YOUR OBJECTIVE: Continue the article about new parents searching Google for baby questions, starting right after its last sentence.

If you feel like you’ve been co-parenting with Google in your baby’s first year, you are definitely not alone. Especially if you’ve been hitting that search engine harder than you might have expected. A survey of 2,000 parents with children under 2 years of age found that these new parents Google baby questions around six times a day on average. This amounts to around 2,000 questions searched on Google about babies in that first year, and to be honest I’m in awe of that level of restraint.
A survey conducted by OnePoll on behalf of CeraVe found that new parents were reaching out to Google around 2,000 times in that first year alone. The questions these parents were asking the most tended to be about which baby products were recommended by experts and how to take care of skin conditions like diaper rash, both at 43%. Parents also looked up questions about feeding their baby (40%), why their baby might be crying (38%), and why their baby isn’t sleeping (37%). Babies are little mysteries who take up their parents’ entire world, after all, and 38% of parents surveyed admitted they were surprised by how little they actually knew about caring for a newborn in that first year.

Stored records:
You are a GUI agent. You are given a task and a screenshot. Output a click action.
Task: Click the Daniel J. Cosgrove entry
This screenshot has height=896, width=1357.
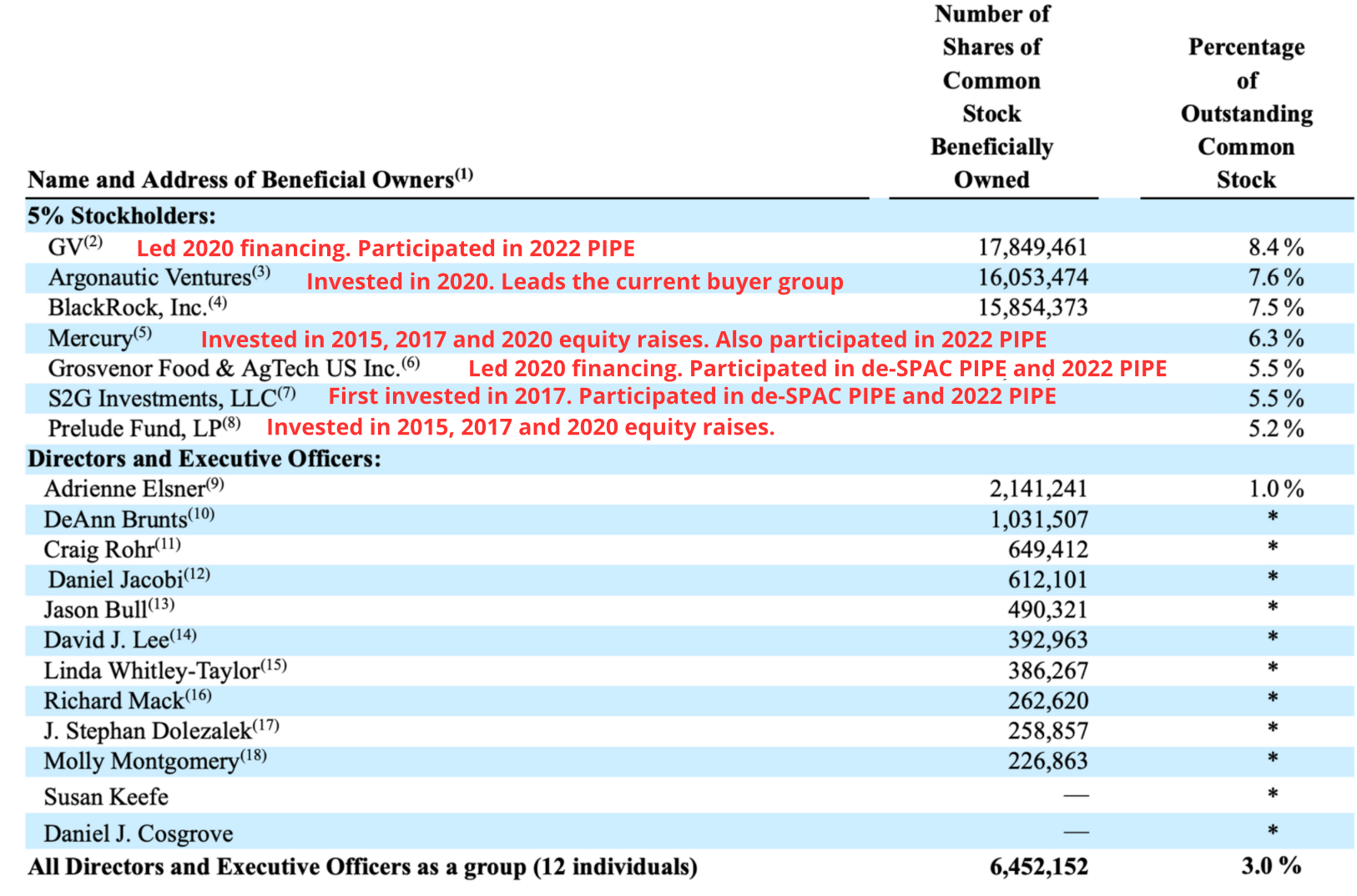click(139, 834)
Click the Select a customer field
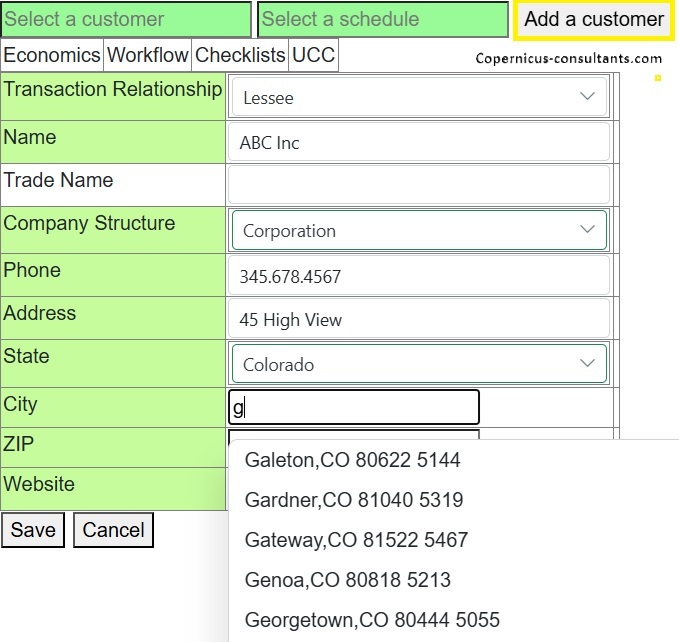 (126, 19)
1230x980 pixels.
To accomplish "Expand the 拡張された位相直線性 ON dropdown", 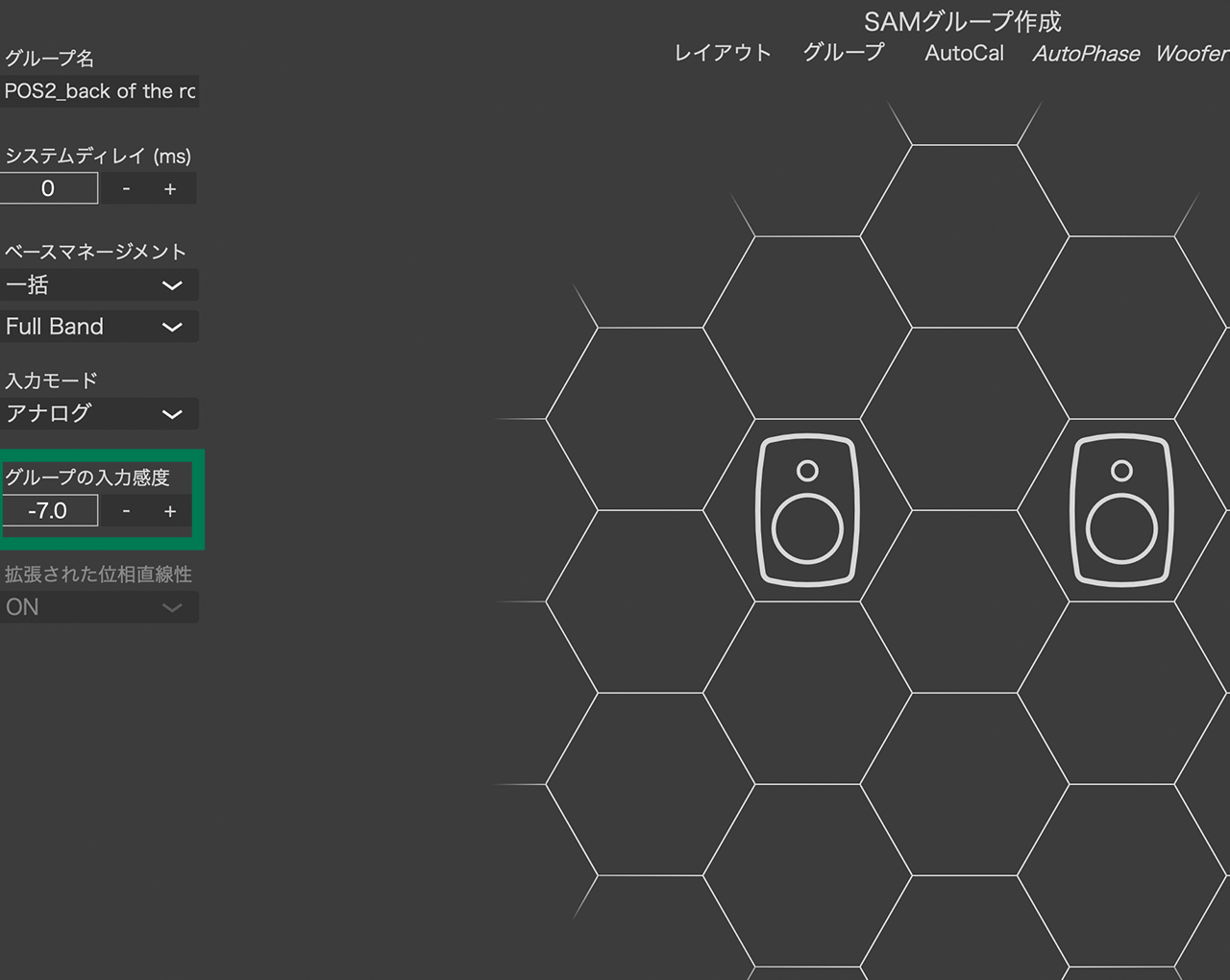I will point(100,607).
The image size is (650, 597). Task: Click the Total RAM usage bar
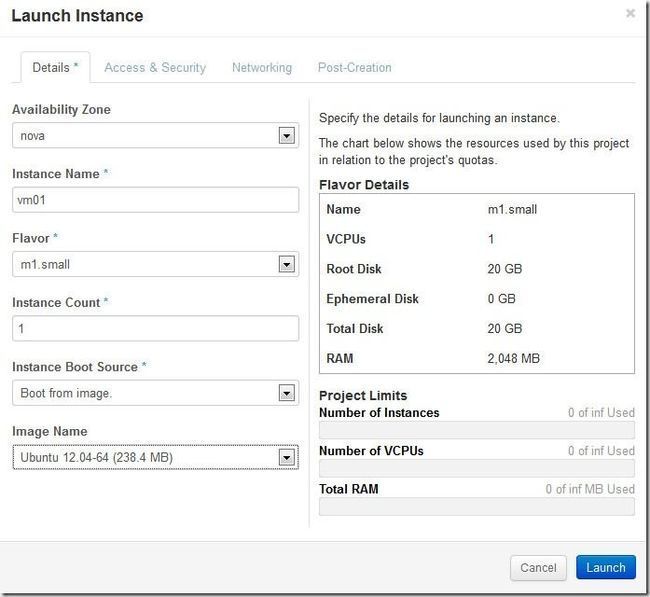click(477, 507)

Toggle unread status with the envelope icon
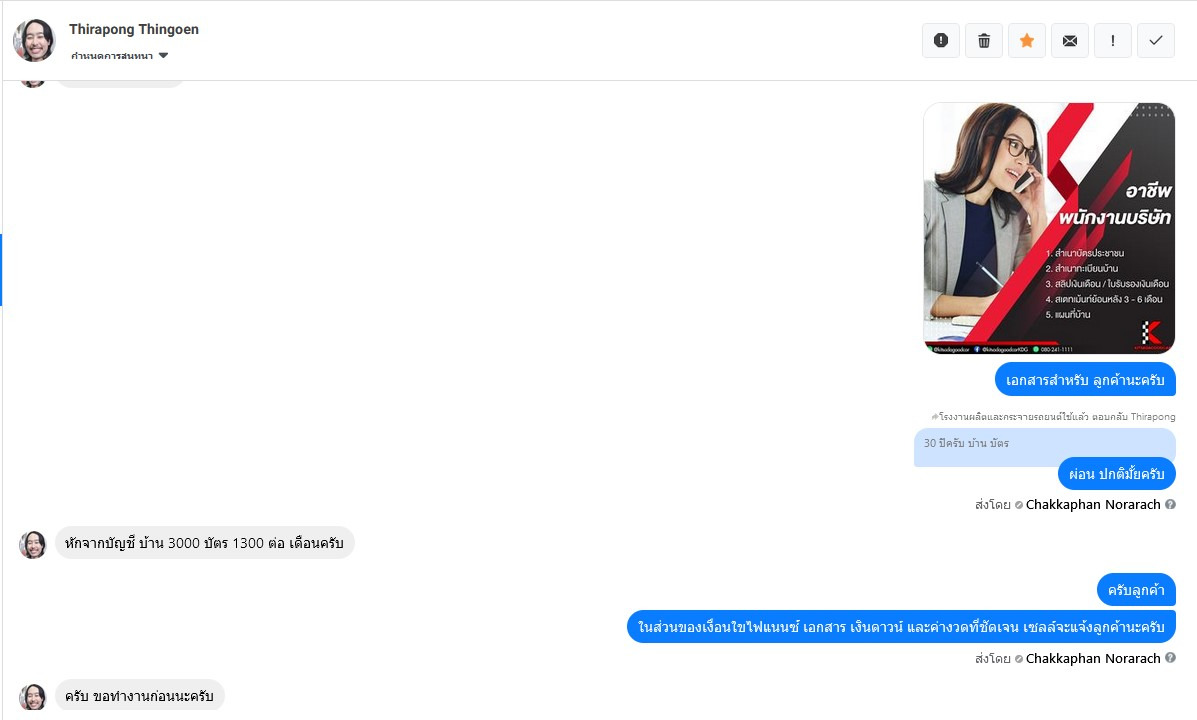tap(1070, 40)
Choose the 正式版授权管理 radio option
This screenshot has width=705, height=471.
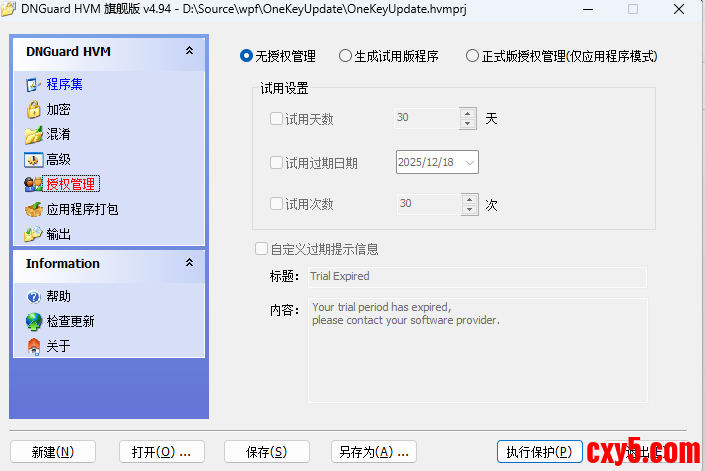(473, 57)
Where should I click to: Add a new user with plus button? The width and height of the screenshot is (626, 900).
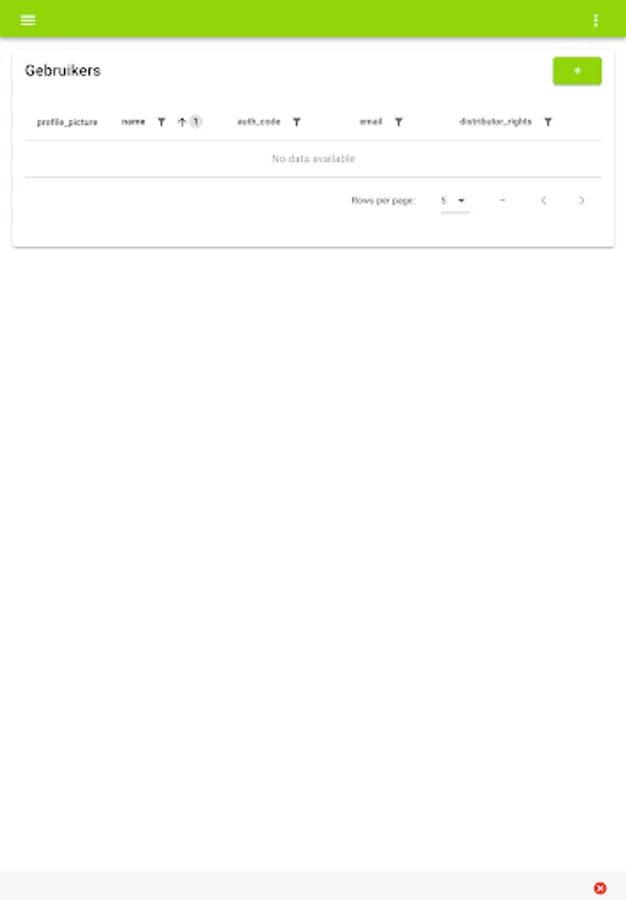coord(577,71)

TASK RESPONSE:
All of the uncertainty and fear of getting it wrong in that first year is a lot, and 71% of parents who took part in the survey admitted that they relied heavily on parenting experts to help them get through. Google, of course, but parents also called their own parents an average of 56 times in that first year, as well as reaching out to medical experts 67 times. They also spent an average of 1,600 hours holding their baby and struggled through 77 sleepless nights, so no wonder they’re reaching out for help.
While the first year of parenting can be difficult, two-thirds of those surveyed considered becoming a parent their greatest life achievement. Parents especially enjoyed rituals with their babies like putting lotion on them (42%), holding them (39%), and taking their picture (38%).
That first year of your baby’s life is a real rollercoaster, and looking back on it, 47% of parents wish they could tell themselves that they were doing a better job than they realized.
At least they had Google to guide them. We’d all be lost without it.